◆ WRITTEN REQUEST
Copy out the text of every row below word for word, leaving out the pictures.

◆ EXTRACTED DATA

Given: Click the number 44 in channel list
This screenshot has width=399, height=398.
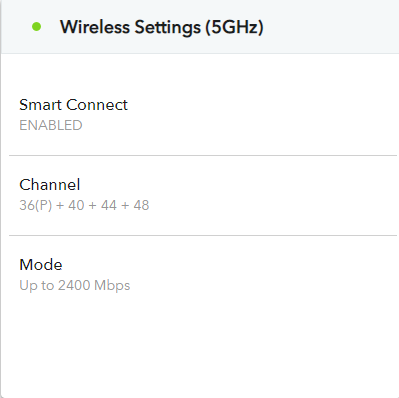Looking at the screenshot, I should pyautogui.click(x=109, y=205).
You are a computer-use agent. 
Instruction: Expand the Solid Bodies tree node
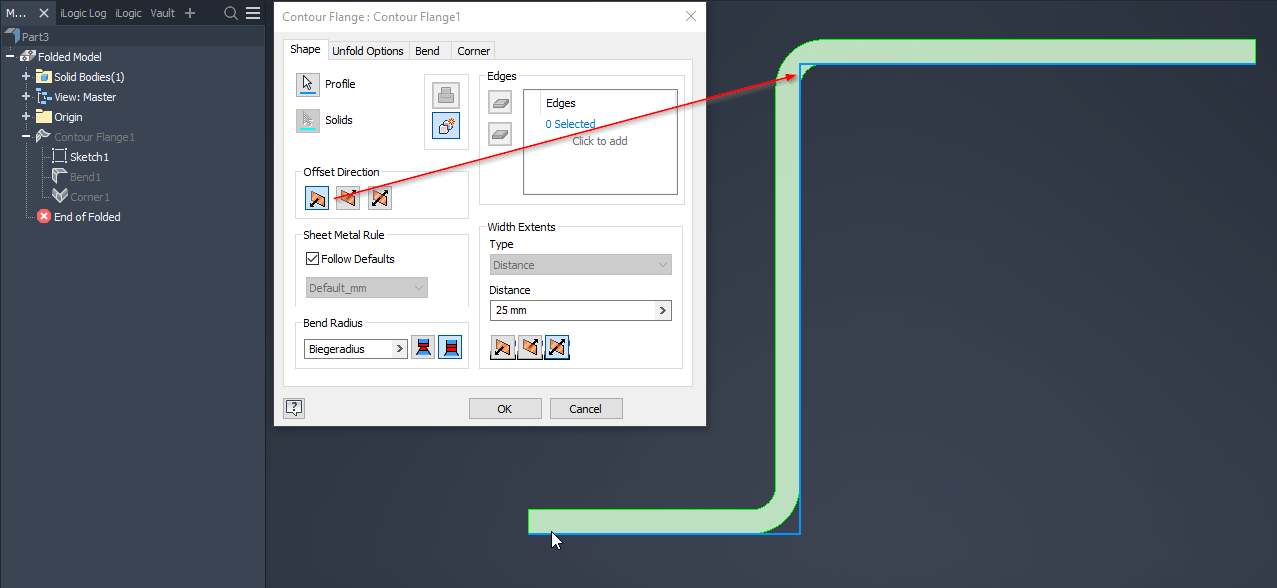[x=25, y=76]
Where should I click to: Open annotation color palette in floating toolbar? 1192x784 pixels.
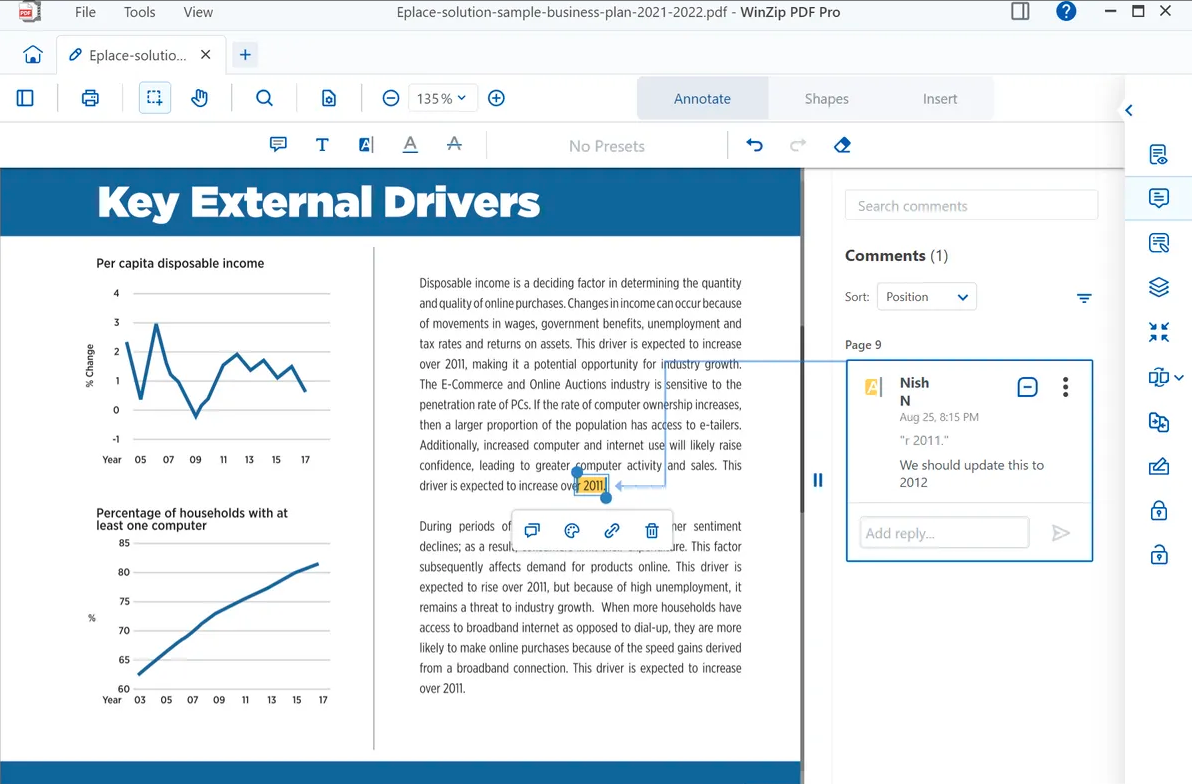tap(571, 530)
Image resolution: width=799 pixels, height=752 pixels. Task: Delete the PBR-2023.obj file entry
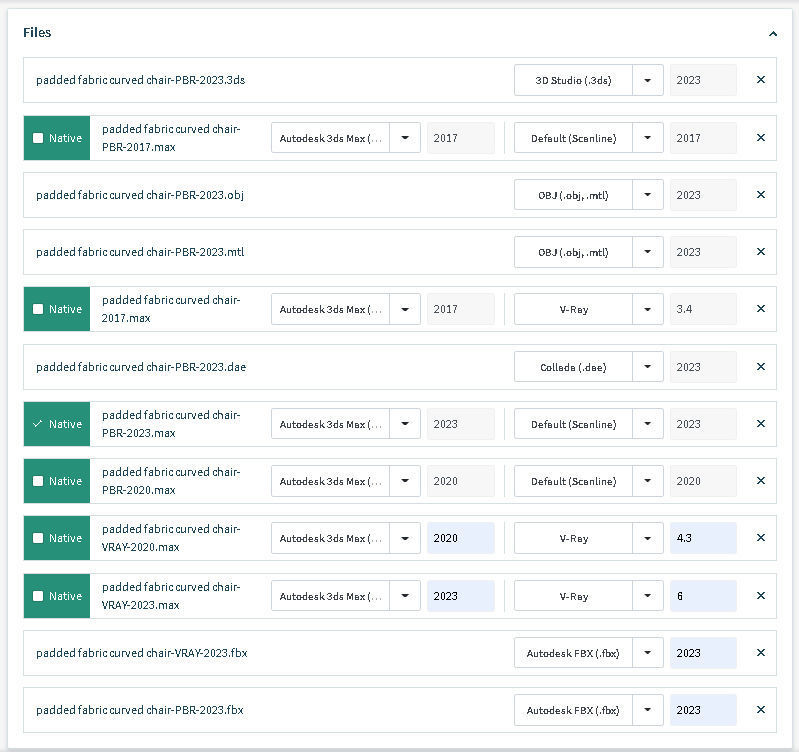tap(760, 195)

◆ RESULT
Given: Click the number 44 in channel list
This screenshot has width=399, height=398.
Looking at the screenshot, I should pyautogui.click(x=109, y=205).
You are a computer-use agent. 
Instruction: Expand the Solid Bodies tree node
[x=25, y=76]
Where should I click to: Open annotation color palette in floating toolbar? 1192x784 pixels.
tap(571, 530)
Image resolution: width=799 pixels, height=752 pixels. Task: Delete the PBR-2023.obj file entry
tap(760, 195)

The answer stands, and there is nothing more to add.